Give the lines again exactly as they appear, beginning at the one with "Store (846, 197)" and ending at the last line of the records.

[Data]

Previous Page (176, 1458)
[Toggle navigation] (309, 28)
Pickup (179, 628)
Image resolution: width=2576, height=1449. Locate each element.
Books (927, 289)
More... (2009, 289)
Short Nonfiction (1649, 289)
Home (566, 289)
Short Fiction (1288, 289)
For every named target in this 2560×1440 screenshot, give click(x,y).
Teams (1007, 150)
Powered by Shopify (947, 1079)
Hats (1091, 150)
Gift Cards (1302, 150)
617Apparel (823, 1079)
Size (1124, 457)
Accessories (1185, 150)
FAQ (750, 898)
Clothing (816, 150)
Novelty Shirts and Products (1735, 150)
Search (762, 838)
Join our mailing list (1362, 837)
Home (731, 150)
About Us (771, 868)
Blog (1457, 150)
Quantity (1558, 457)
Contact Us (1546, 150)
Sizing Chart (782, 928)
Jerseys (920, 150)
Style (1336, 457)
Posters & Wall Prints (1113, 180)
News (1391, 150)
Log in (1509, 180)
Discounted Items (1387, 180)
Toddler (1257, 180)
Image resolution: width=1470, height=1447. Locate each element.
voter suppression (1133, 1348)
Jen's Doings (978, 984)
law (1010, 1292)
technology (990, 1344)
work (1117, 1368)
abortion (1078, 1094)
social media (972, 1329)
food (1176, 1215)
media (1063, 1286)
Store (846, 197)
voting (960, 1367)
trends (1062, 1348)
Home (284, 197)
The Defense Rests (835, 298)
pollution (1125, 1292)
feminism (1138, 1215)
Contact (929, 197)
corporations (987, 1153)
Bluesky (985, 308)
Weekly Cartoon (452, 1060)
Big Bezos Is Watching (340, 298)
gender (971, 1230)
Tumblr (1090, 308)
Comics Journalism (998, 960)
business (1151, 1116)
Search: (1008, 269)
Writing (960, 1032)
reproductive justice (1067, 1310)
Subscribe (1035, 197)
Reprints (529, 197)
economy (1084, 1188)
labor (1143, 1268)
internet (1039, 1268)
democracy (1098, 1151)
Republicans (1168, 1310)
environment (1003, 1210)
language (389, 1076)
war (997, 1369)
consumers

[/Data]

**Written reply**
Store (846, 197)
voting (960, 1367)
trends (1062, 1348)
Home (284, 197)
The Defense Rests (835, 298)
pollution (1125, 1292)
feminism (1138, 1215)
Contact (929, 197)
corporations (987, 1153)
Bluesky (985, 308)
Weekly Cartoon (452, 1060)
Big Bezos Is Watching (340, 298)
gender (971, 1230)
Tumblr (1090, 308)
Comics Journalism (998, 960)
business (1151, 1116)
Search: (1008, 269)
Writing (960, 1032)
reproductive justice (1067, 1310)
Subscribe (1035, 197)
Reprints (529, 197)
economy (1084, 1188)
labor (1143, 1268)
internet (1039, 1268)
democracy (1098, 1151)
Republicans (1168, 1310)
environment (1003, 1210)
language (389, 1076)
war (997, 1369)
consumers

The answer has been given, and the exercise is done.